Negative coefficients Out-of-range values Missing +MOD after subtraction (u − v + MOD) % MOD.
Stack overflow Crash on huge input Recursive FFT depth Use iterative in-place FFT.
Slow despite n log n High constant, GC churn Per-level allocations, no root table Precompute roots, reuse buffers, in-place.
Off-by-one output length Trailing/missing coefficient Result length must be len(a)+len(b)−1 Slice the padded array back to need.
Nondeterministic results Same input, different float output across runs/platforms double rounding order differs (parallel/SIMD) Use NTT for reproducibility, or fix the reduction order.

9b. Real-World Case Studies

GMP / big-number libraries. GNU MP multiplies multi-thousand-digit integers by graduating through schoolbook → Karatsuba → Toom-3/Toom-4 → FFT (Schönhage–Strassen) as operand size grows, with thresholds tuned per CPU. The FFT path uses NTT-style modular transforms to stay exact; the carry-propagation pass after convolution is fused for cache locality. Lesson: there is no single best multiplier — the right one depends on size, and FFT only earns its keep past a (large) threshold.

Competitive programming. Problems stating "modulo 998244353" are signalling NTT: the modulus is 119·2²³+1, supporting transforms up to 2²³. A typical solution convolves two polynomials of degree ~10⁵ in well under a second. When the modulus is 10⁹+7 (not NTT-friendly), the idiomatic fix is a triple-prime NTT plus CRT, or arbitrary-modulus NTT with coefficient splitting — both standard library snippets.

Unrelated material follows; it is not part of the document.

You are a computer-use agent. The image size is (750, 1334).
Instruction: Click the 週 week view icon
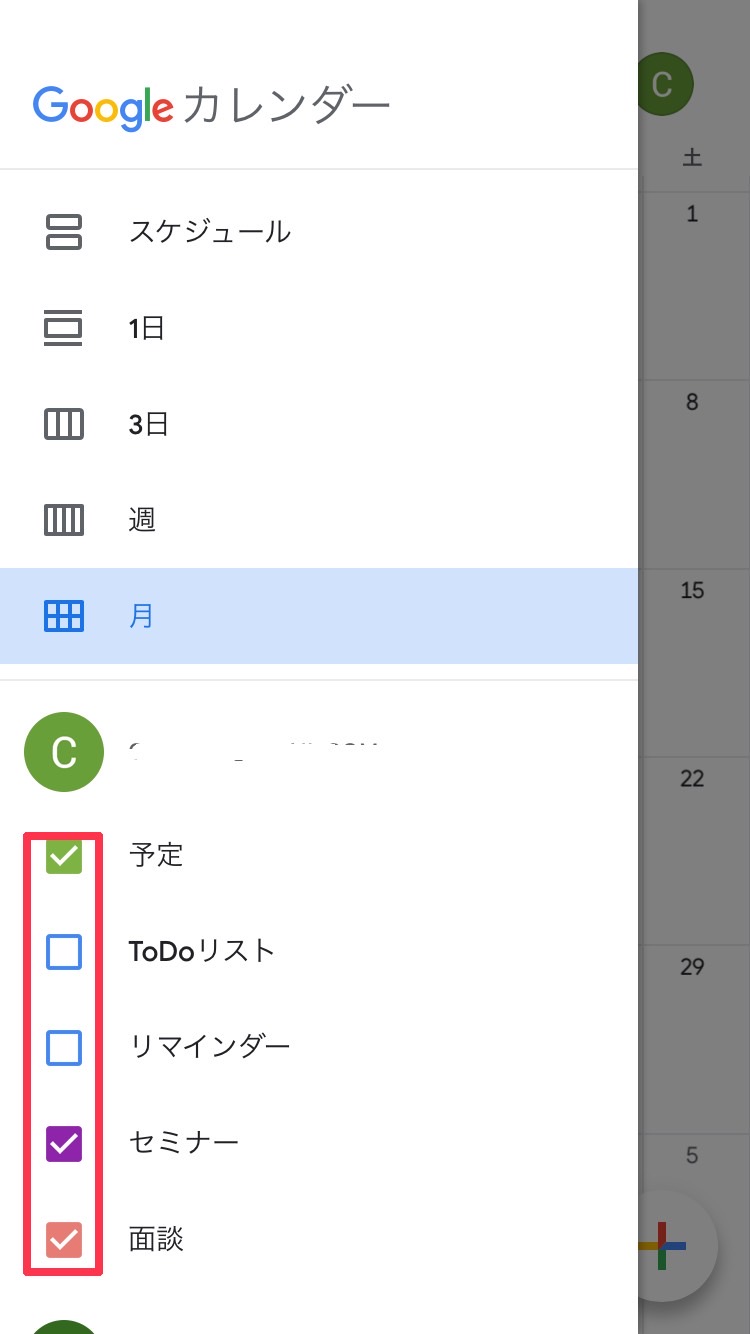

Audio/DSP pipelines. Real-time filters convolve a streaming signal with a fixed kernel using overlap-add: the kernel's FFT is precomputed once, each input block is transformed, multiplied, and inverse-transformed, with block tails added. Here double precision is more than adequate (audio is ~16–24 bits), so complex FFT is the right tool and NTT would be overkill. Lesson: match the transform to the exactness requirement — exact/modular → NTT, approximate real signals → complex FFT.

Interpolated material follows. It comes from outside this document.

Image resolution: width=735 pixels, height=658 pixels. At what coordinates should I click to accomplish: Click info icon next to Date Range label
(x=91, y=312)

Cryptography. Lattice-based schemes (e.g. Kyber, Dilithium) perform polynomial multiplication in ℤ_q[x]/(x^n+1) using a negacyclic NTT with carefully chosen q and roots. The transform is the performance-critical inner loop, hand-vectorized with AVX2/NEON and Montgomery reduction. Lesson: at the extreme, the FFT/NTT is the hot path and every constant-factor optimization (reduction scheme, memory layout, SIMD width) matters.


10. Summary

Pre-ship checklist

  • Padded to next_pow2(len(a)+len(b)−1) — no aliasing.
  • Inverse 1/n (or n⁻¹ mod p) applied exactly once.
  • Precision budget n·C²·log n·ε < 0.5 verified, or NTT chosen.
  • NTT prime/root pair asserted (n | p−1, g primitive, ω^{n/2} ≡ −1).
  • Output sliced to len(a)+len(b)−1.
  • Differential test vs schoolbook oracle + round-trip identity passing.
  • Work buffers reused, roots precomputed (no per-call allocation in hot paths).
  • For arbitrary modulus M: recover true coefficient (CRT) then reduce mod M.

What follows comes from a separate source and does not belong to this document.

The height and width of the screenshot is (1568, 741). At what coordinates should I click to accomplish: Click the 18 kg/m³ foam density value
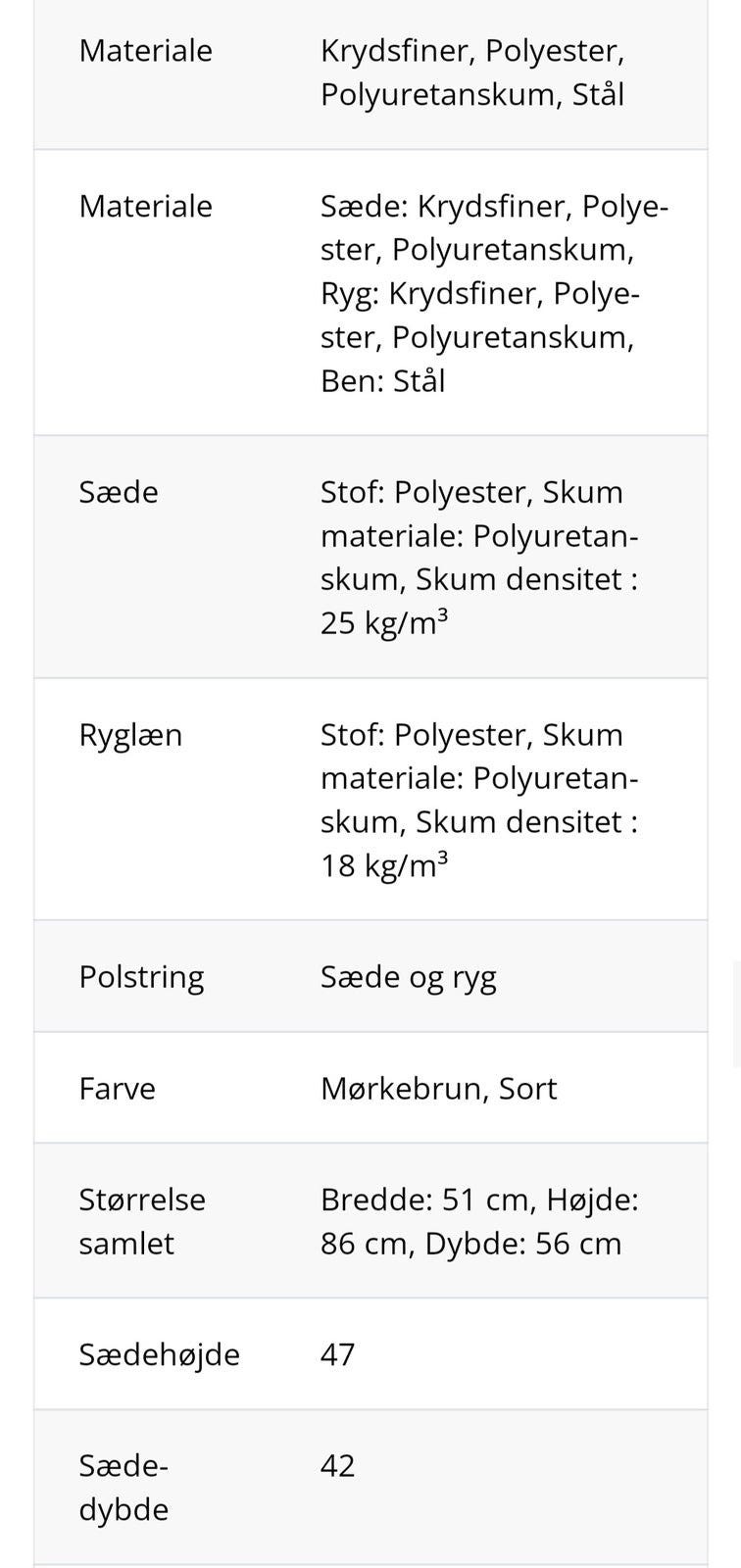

Senior FFT work is about guaranteeing correctness at scale. The core engine — pad, transform, pointwise multiply, inverse-transform — never changes, but the production decisions do: bound the floating-point error (~ n·C²·log n·ε < 0.5) and split coefficients or move to NTT when it's exceeded; choose FFT vs NTT by whether exact/modular results are required; pad to a power of two ≥ len(a)+len(b)−1 to avoid cyclic-convolution aliasing; pick NTT-friendly primes (998244353 = 119·2²³+1, g=3) and combine multiple primes via CRT for arbitrary moduli; and engineer the transform in place with precomputed roots for cache efficiency. Above all, test differentially against a schoolbook oracle and a round-trip identity — they catch the padding, scaling, and butterfly bugs that the asymptotics hide.